On Thu, Jul 25, 2002 at 12:17:26PM +0200, Lars Aronsson wrote:
> On Thu, 25 Jul 2002 lcrocker@nupedia.com wrote:
> > > This made me think: Would it make sense to make a formal BNF
> > > grammar for the Wikipedia text format, so a LALR(1) parser could
> > > be made for it? Would that make any sense at all with PHP, or
> > > just be too hard to code and inflexible?
> >
> > I'd love to have a formal grammar of some kind (I think regexps
> > would be fine), and I agree with Jan that a totally wiki-specific
> > syntax would be far better than out current mish-mash of HTML and
> > wiki markup. But I'm not sure if it's not already too late to
> > revisit those decisions.
> >
> > But if it isn't, I'll be happy to discuss what a syntax might
> > look like.
>
> Wiki is still a new concept. Think how HTML was based on SGML, then
> evolved into HTML 2, 3, 4, 5, and then XML came along, because people
> understood from the HTML experience that SGML was overly complex.
>
> There is a big world of PhpWikis out there with [single bracket] link
> syntax. There are other wiki implementations with different ideas about
> syntax. But no wiki is as big as Wikipedia, so this is the most
> concentrated amount of experience. This is where a format standard should
> or at least could start to form.
I tried to make formal grammar of Wikipedia, LALR, regexps of
whatever, and I can tell you that it's next to impossible if almost
arbitrary HTML markup is allowed.
Especially HTML tables syntax is difficult to parse,
so maybe we should make our own ?
Without HTML tables I think that we could limit what kind of HTML is
allowed and make some sane formal syntax.
It's not easy to design simple table markup that:
* allows multicolumn and multirow cells
* allows cell attributes
* can nest tables
* allows all constructs that HTML allows inside cells, i.e. multiple
paragraphs, lists etc.
* is readable
* is easy to write
So I suggest that you check
http://sf.net/projects/freetable I made this a while ago to allow simpler HTML tables.
It seems to be working and is used by WebMake and WebsiteMetaLanguage.

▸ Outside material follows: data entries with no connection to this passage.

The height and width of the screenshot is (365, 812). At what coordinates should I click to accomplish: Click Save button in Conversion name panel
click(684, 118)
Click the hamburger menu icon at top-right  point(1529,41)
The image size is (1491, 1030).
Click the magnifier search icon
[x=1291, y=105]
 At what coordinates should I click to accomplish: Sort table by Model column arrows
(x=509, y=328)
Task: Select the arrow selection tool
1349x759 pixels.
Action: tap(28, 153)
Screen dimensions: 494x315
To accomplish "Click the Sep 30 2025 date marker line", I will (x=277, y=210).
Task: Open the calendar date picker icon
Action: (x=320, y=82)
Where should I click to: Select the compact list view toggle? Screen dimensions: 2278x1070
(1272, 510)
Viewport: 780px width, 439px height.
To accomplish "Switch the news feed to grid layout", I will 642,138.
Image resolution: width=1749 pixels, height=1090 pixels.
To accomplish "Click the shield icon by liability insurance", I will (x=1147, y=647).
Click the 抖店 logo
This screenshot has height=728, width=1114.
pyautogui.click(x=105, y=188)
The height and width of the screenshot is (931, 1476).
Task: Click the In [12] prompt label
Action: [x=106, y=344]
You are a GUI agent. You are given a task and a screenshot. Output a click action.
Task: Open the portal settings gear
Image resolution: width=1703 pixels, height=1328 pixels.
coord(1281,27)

Syntax looks something like this:
<wwwtable border=1>
(1,1)
column 1, row 1
(+,)
the same column, next row
(*,2)
column 2 in any row
(*,3) align=center
columns 3 should be centered
(1,3)
Some centered text
(3,3)
Other centered text
</wwwtable>
What is converted to:
<table border=1>
<tr>
<td>column 1, row 1</td>
<td>column 2 in any row</td>
<td align=center>columns 3 should be centered Some centered text</td>
</tr>
<tr>
<td>the same column, next row</td>
<td>column 2 in any row</td>
<td align=center>columns 3 should be centered</td>
</tr>
<tr>
<td> </td>
<td>column 2 in any row</td>
<td align=center>columns 3 should be centered Other centered text</td>
</tr>
</table>
I'd say it's much better than what wikipedia currently uses.